From the line that contains "This screenshot has height=615, width=775." to the last line of the data below, transcribe every line exactly. Do not include the pictures.

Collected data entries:
⁂

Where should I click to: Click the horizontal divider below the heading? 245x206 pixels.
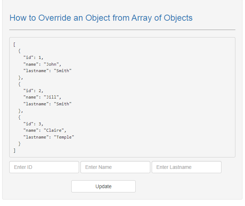[123, 30]
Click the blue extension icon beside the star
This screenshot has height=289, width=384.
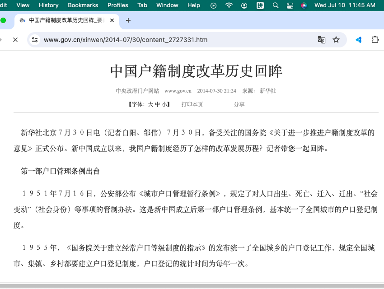point(359,40)
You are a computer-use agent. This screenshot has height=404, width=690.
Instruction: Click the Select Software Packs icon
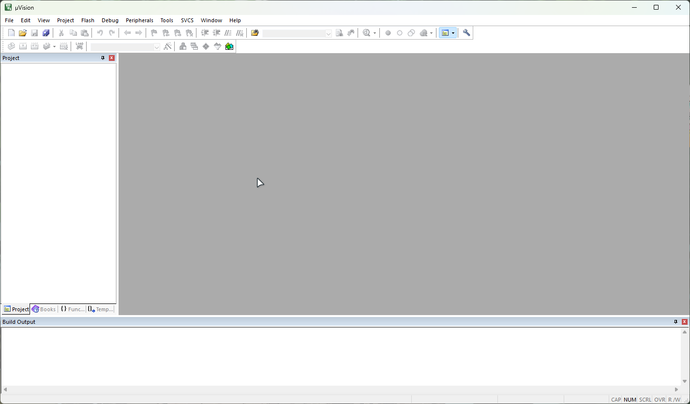pos(218,46)
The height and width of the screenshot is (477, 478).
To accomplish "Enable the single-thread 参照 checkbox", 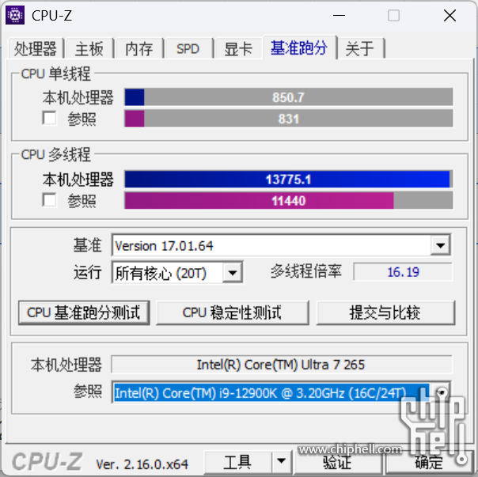I will [x=49, y=118].
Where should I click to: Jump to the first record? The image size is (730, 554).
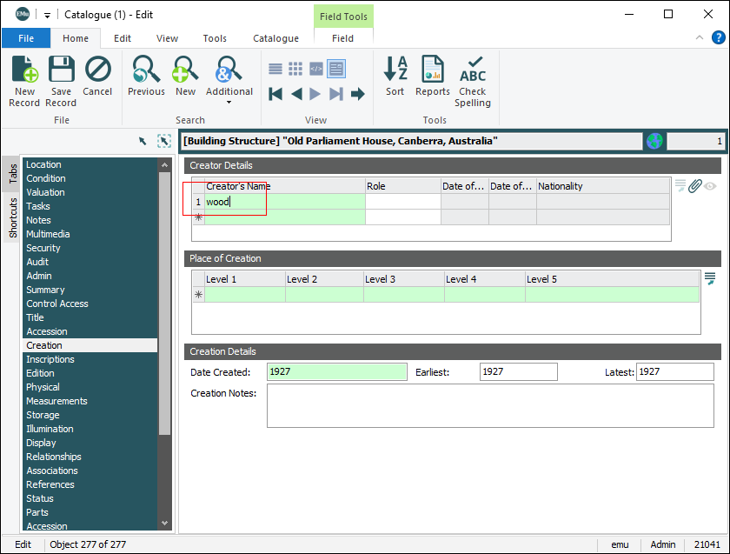[x=275, y=94]
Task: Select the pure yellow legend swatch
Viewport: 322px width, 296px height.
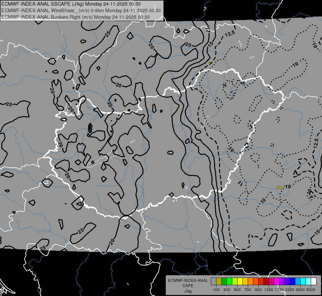Action: (240, 281)
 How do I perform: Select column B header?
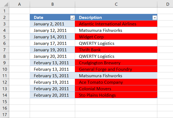52,4
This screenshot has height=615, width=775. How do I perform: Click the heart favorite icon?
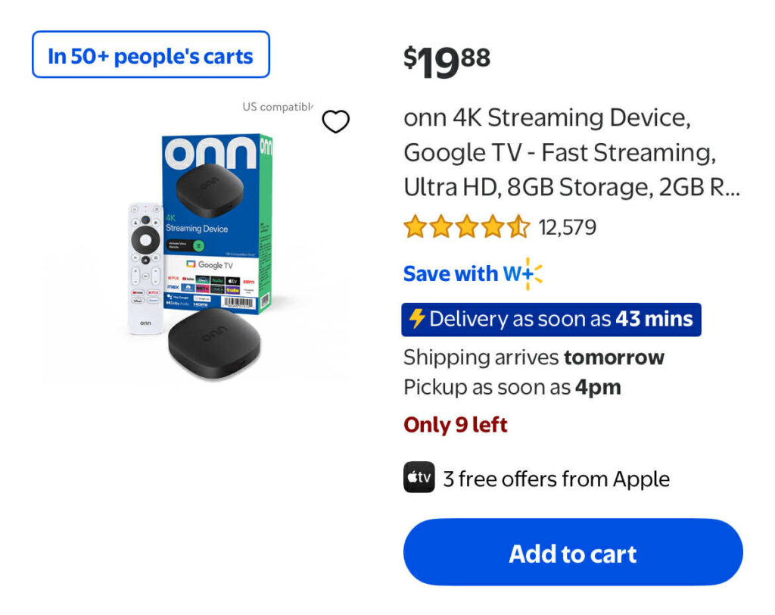(x=336, y=121)
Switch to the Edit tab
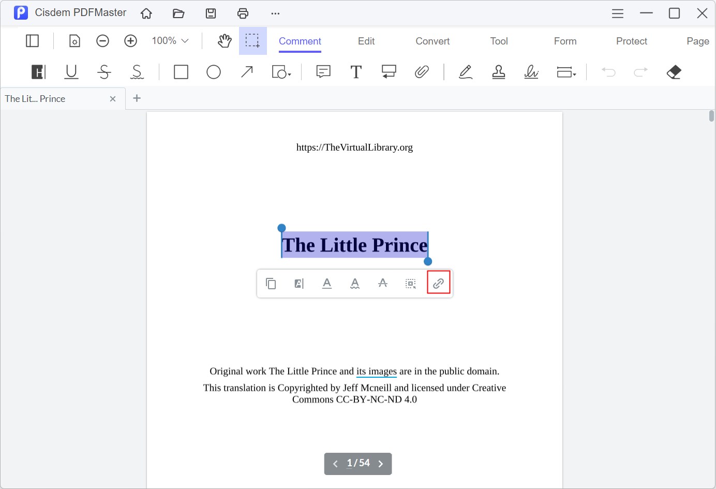 (x=366, y=41)
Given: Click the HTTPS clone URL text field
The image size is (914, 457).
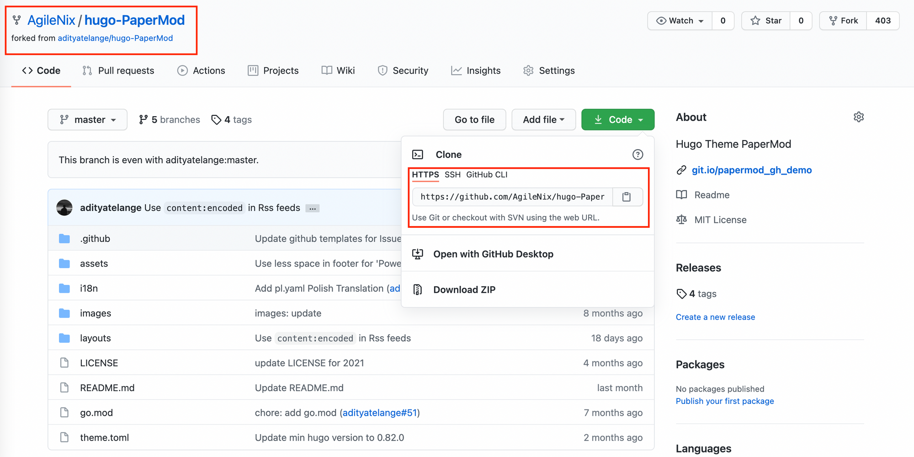Looking at the screenshot, I should (x=512, y=197).
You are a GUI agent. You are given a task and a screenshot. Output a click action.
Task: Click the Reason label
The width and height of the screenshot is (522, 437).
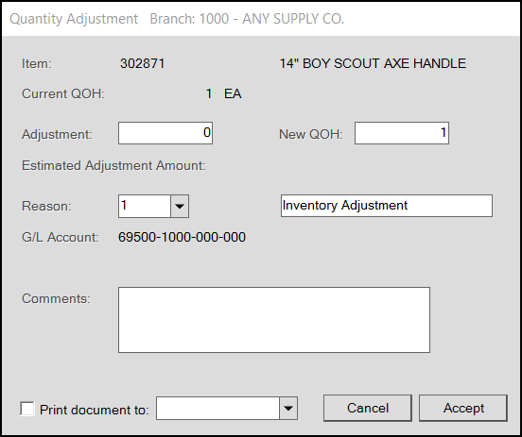(46, 207)
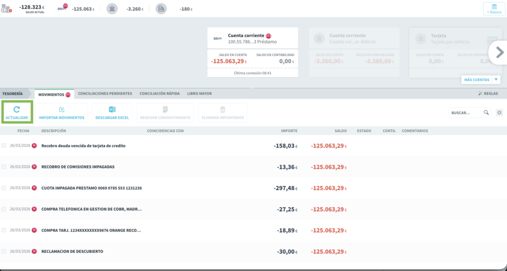Tick the RECLAMACION DE DESCUBIERTO checkbox
This screenshot has height=271, width=507.
[x=4, y=251]
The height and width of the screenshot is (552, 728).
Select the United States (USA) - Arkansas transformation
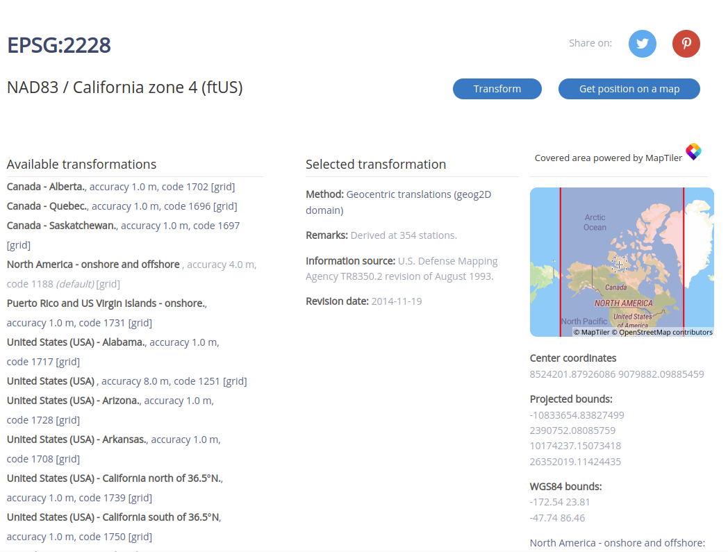[76, 440]
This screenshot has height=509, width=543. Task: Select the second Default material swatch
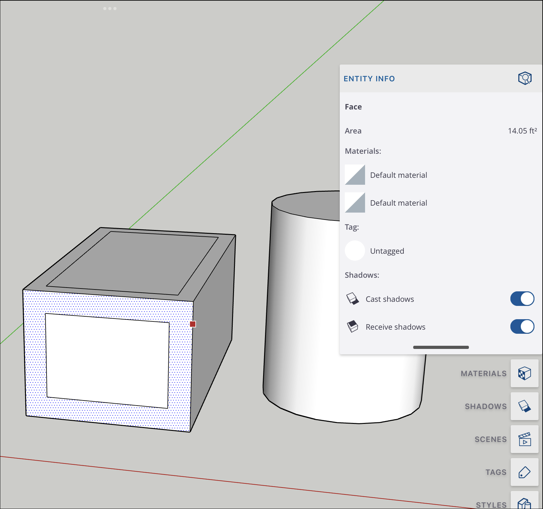tap(355, 202)
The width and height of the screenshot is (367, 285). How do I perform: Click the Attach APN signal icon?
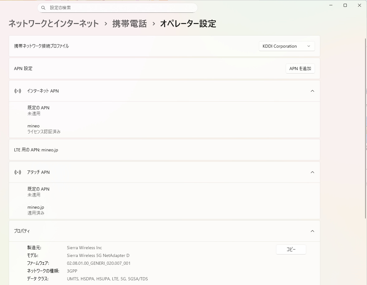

⁂

* ANSWER SPACE *
This screenshot has height=615, width=775. How do I perform: Click the heart favorite icon?
(x=336, y=121)
Switch to the Edit tab
 (x=366, y=41)
Given: Click the HTTPS clone URL text field
The image size is (914, 457).
Looking at the screenshot, I should (x=512, y=197).
You are a GUI agent. You are given a task and a screenshot. Output a click action.
Task: Click the Reason label
The width and height of the screenshot is (522, 437).
(46, 207)
Tick the RECLAMACION DE DESCUBIERTO checkbox
This screenshot has height=271, width=507.
[x=4, y=251]
The height and width of the screenshot is (552, 728).
Select the United States (USA) - Arkansas transformation
[76, 440]
This screenshot has height=509, width=543. Task: Select the second Default material swatch
tap(355, 202)
The width and height of the screenshot is (367, 285). How do I perform: Click the Attach APN signal icon?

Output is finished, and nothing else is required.